Sometimes my mother would go for walks after dinner when it was not so hot and the sun wasn't so high. I always went with her, and by the time we got back to the house, then you could see the moon sometimes or the stars. We'd walk down one of the two paved roads in town. We'd walk for miles and miles and miles on my little legs. We'd walk past the pasture where two cows lived. Mom would let me pick the long grass and hold it out to them though the fence and they would eat from my hand. I was always a little scared that this would finally be the time that they ate my little hand but they never did and, besides, my mom was standing right there. What cow would have the gall to eat a child's hand right in front of her mother? So I felt safe and we would pet their faces until it was time to go inside. On the way home, we'd find the moon and my mom would sing a song that she still sings sometimes. Even now that we are both a lot older.
I see the moon and the moon sees me
Shining through the leaves of the old oak tree.

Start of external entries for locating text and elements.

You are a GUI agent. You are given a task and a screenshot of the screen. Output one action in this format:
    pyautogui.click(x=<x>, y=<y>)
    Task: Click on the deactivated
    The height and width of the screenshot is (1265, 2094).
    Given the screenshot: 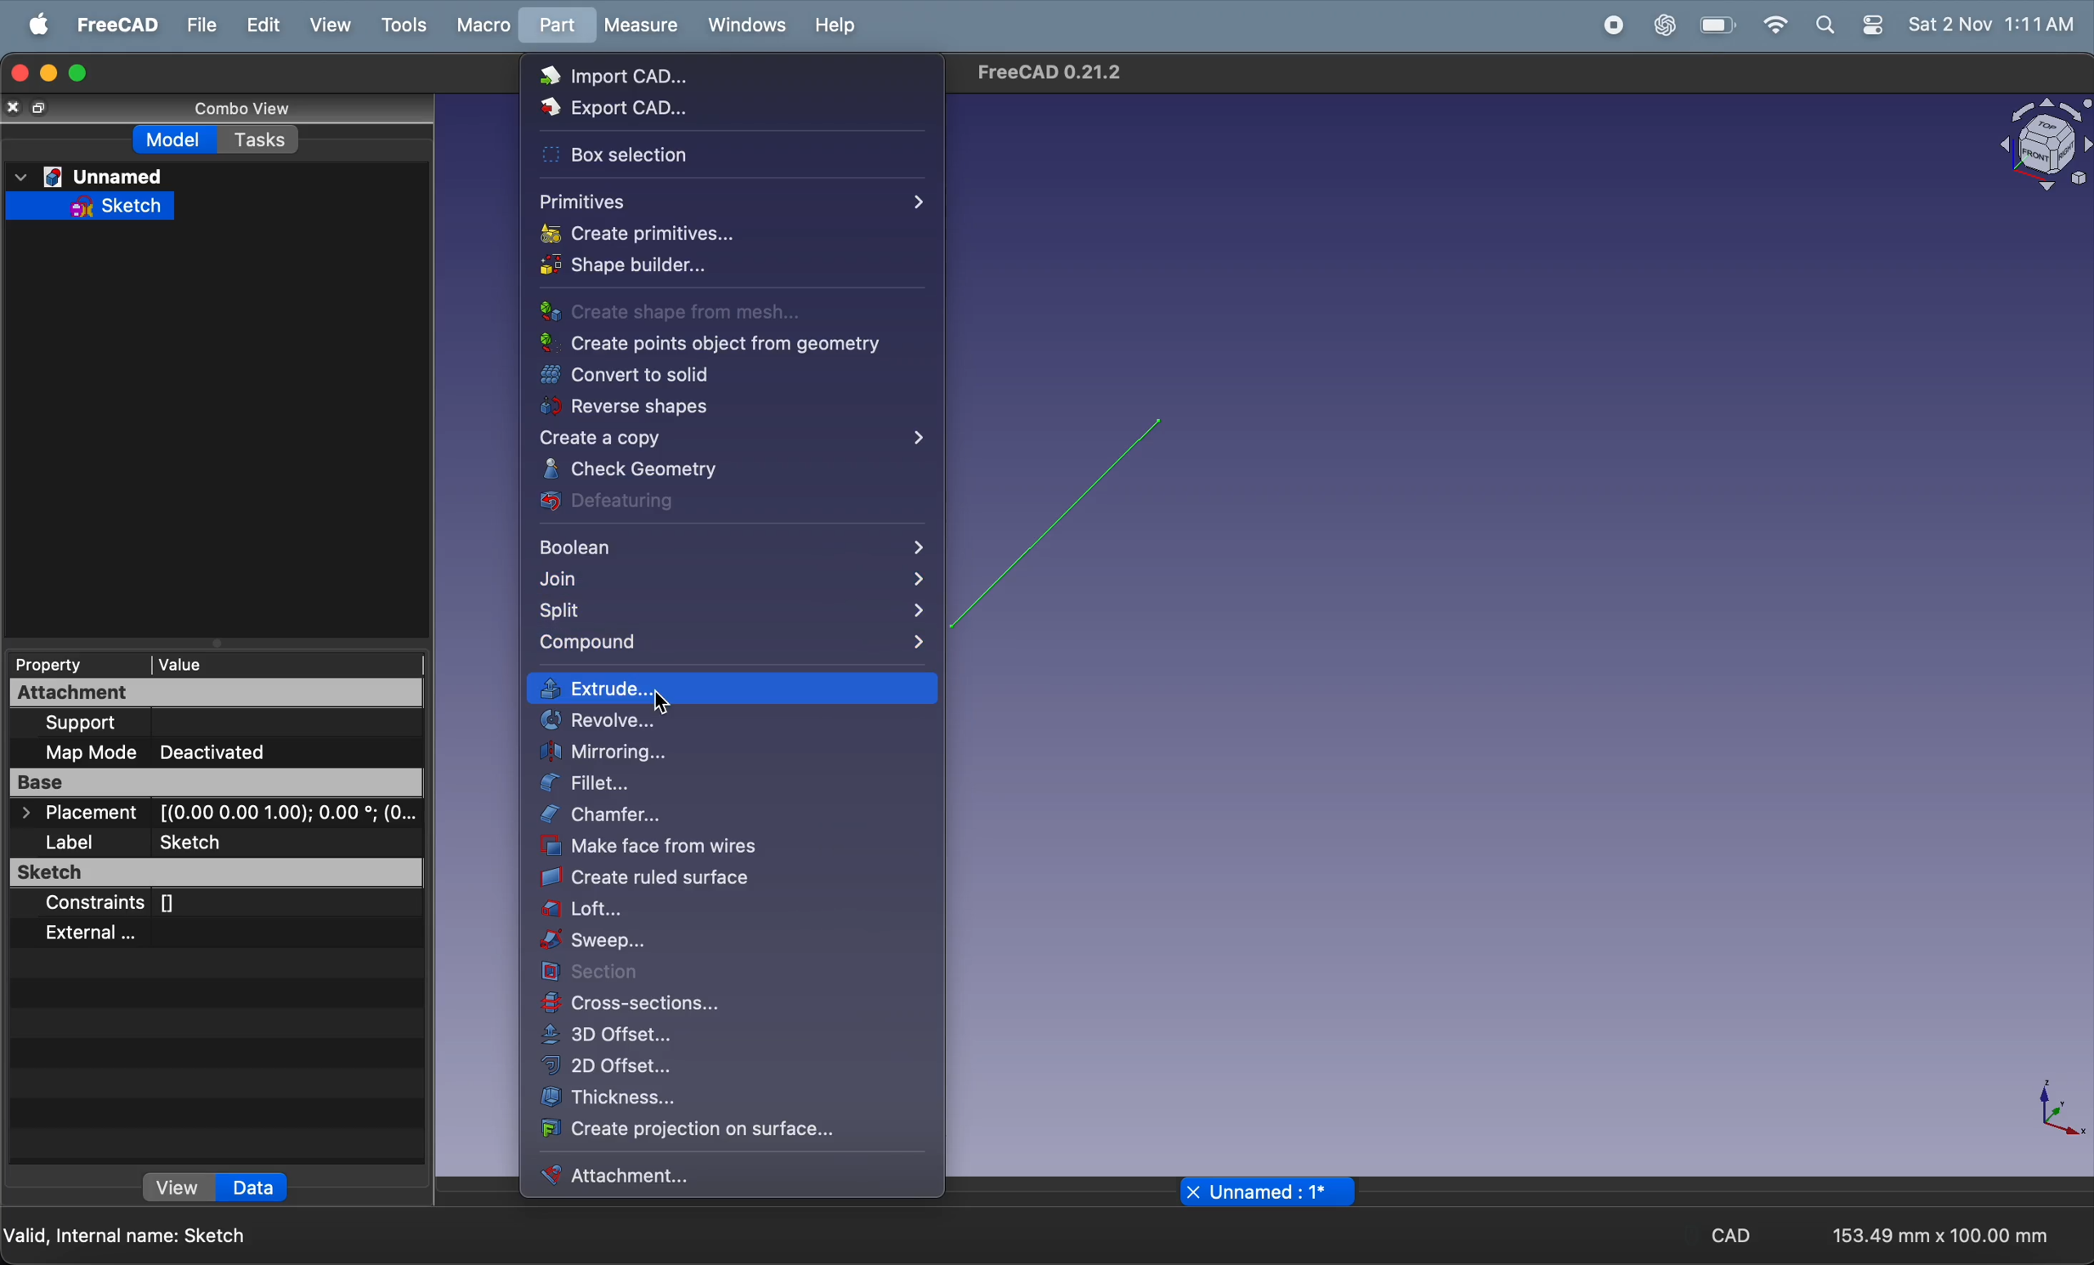 What is the action you would take?
    pyautogui.click(x=223, y=751)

My perspective as a little girl really altered some facts. In reality, our house was grey but it was not very big. Our porch only had three steps even though I remember falling down on it and there being at least a dozen landings. I was a bloody wreck. That was probably exaggerated, too. My mom probably wouldn't have minded taking walks alone every once in a while after chasing after four kids all by herself in the summertime. We probably only walked about a half a mile at most. I probably whined the whole time. Also, cows don't eat people and if they did, they probably wouldn't have the presence of mind to care about who was around to see it happen.

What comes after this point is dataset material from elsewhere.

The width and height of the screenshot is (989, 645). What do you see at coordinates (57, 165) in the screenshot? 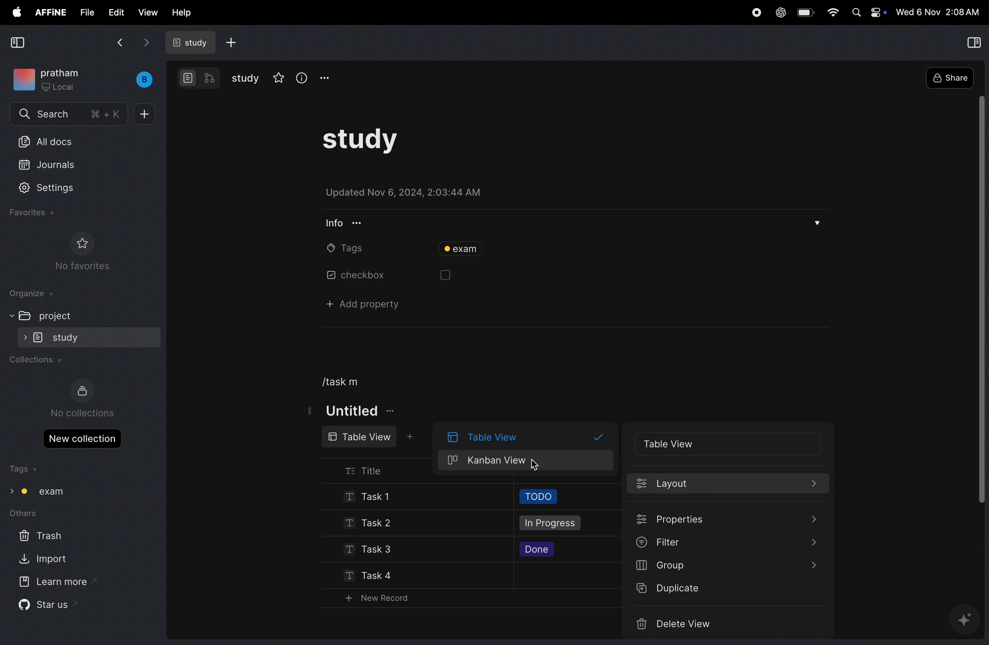
I see `jornals` at bounding box center [57, 165].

Sometimes I think about what kind of person I want to be when I'm a grown up. I used to think that my ideal, adult life would involve loft apartments in urban areas. Exposed brick walls and modern furniture. Brushed aluminum sinks and stained concrete counter tops. I would be a stoic writer-type. I would wear black, leather boots. But the more I think about it. The more I live my life the way it is now, the more in-love I fall with my current surroundings and lifestyle, the more that I'd just like some simple basics. I want a space that has a porch to sit and hull strawberries and some grass and trees (even if those trees might accidentally fall over on a clear afternoon). I want to write things like this and go as barefoot as possible for as long as possible. I would love an unpaved road to walk down at night. When I think about the kind of woman that I want to be, I want to be everything that I remember about my mother from those nights when we'd take walks together.
Please let the light that shines on me
Shine on the one I love.
1 comment:
I love this post! And I'm pretty sure I can still remember the house you lived in.
Yeah, Sylvia, I could totally live there again.